He addresses the controversy around his highly publicised behaviour several times during the album, but he wears it all very lightly, as if it were all just a stepping stone to further his art. There are no apologies, but nor are there over-justifications or defensive relitigations of his actions. He sums things up playfully, casually, on ‘Whatever Works’: “Had a change of heart, I've felt different at first/Lotta pain, lotta hurt, but still - could've been worse.”
When he’s good, he’s so good. Bully finds him locked in, knowing exactly what samples to use, when to cut them, when to let them run, when to warp them into something unique. On 2016’s song ‘I Love Kanye’, he poked fun at the tired expectation for him to “Be the ‘old Kanye’/Chop up the soul, Kanye,” but you get the impression here that he’s reconciled himself with the gifts that soul music offers him. And why not? He’s brilliant at mining old soul records and breathing new life into them. This album isn’t pushing new boundaries - the way that My Beautiful Dark Twisted Fantasy and Yeezus did - but so what? Arguably, West’s biggest musical problem of the last ten years has been constantly trying to do the unexpected rather than just doing what he’s good at.

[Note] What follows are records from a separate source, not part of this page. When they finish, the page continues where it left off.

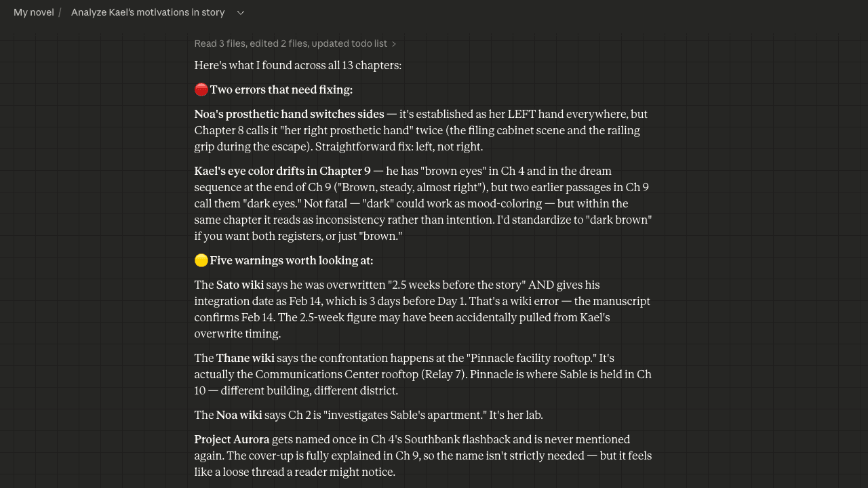Click the bold Noa wiki text
This screenshot has height=488, width=868.
click(x=239, y=415)
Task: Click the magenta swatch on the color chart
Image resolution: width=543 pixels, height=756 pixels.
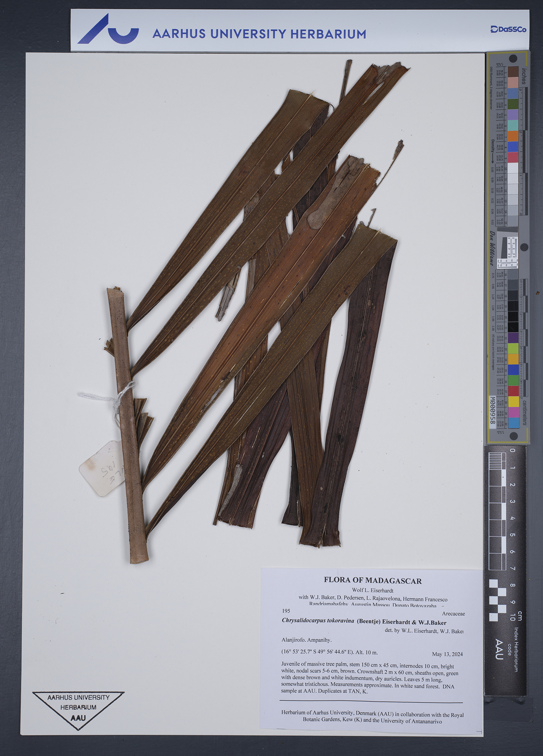Action: 513,412
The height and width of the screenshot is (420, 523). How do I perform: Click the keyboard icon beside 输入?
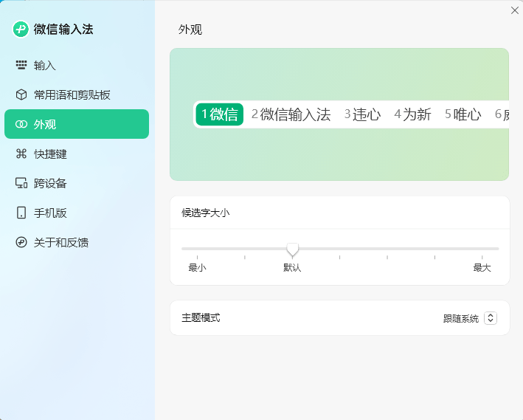[x=21, y=65]
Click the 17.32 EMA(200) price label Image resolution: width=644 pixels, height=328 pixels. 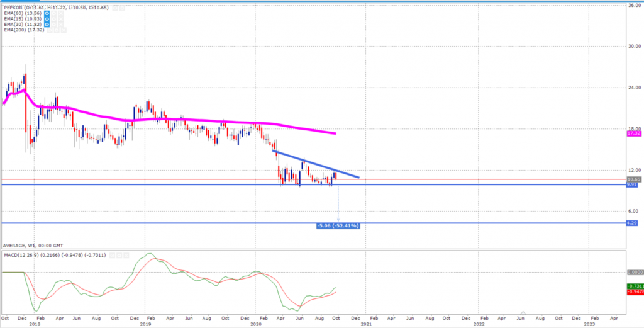pos(634,133)
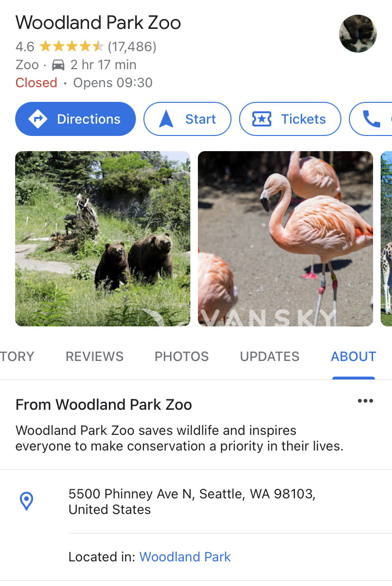The height and width of the screenshot is (586, 392).
Task: Open the Woodland Park link
Action: [x=185, y=557]
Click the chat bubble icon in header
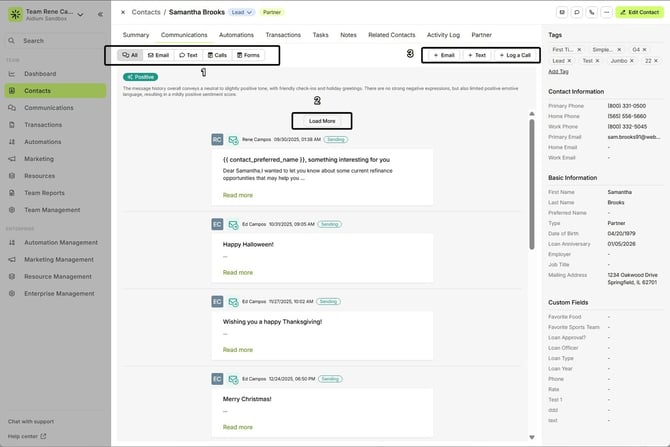This screenshot has width=670, height=447. 577,12
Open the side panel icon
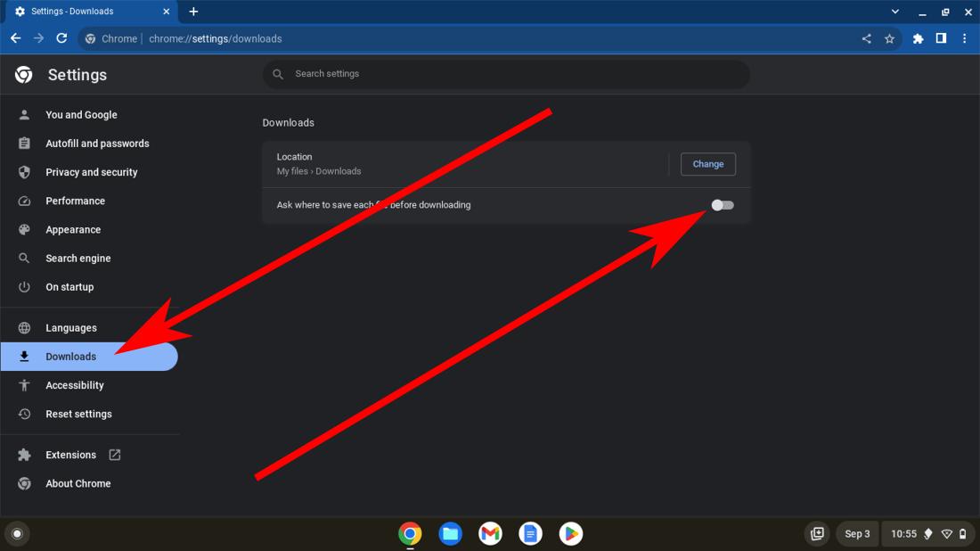This screenshot has height=551, width=980. click(x=941, y=38)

The album part of the listening party ends, majestically, with ‘Highs and Lows’, which features rousing piano chords and lyrics addressing his place both within and without the cultural matrix: “Ain’t nobody bigger than the program/’Til you bigger than the program.”
After the album proper ends, we get mixed versions of several of the songs, followed by an odd playlist-coda, featuring everything from 2010’s ‘Runaway, to 2013’s Bound 2’, and the Esdeekid song ‘4 Raws’. Why he chose to end it this way is anyone’s guess.
Is this his best album ever? Nope, but it’s certainly his best in 10 years. Will he chop and change and delay it before it gets its official official physical album release? Bet on it.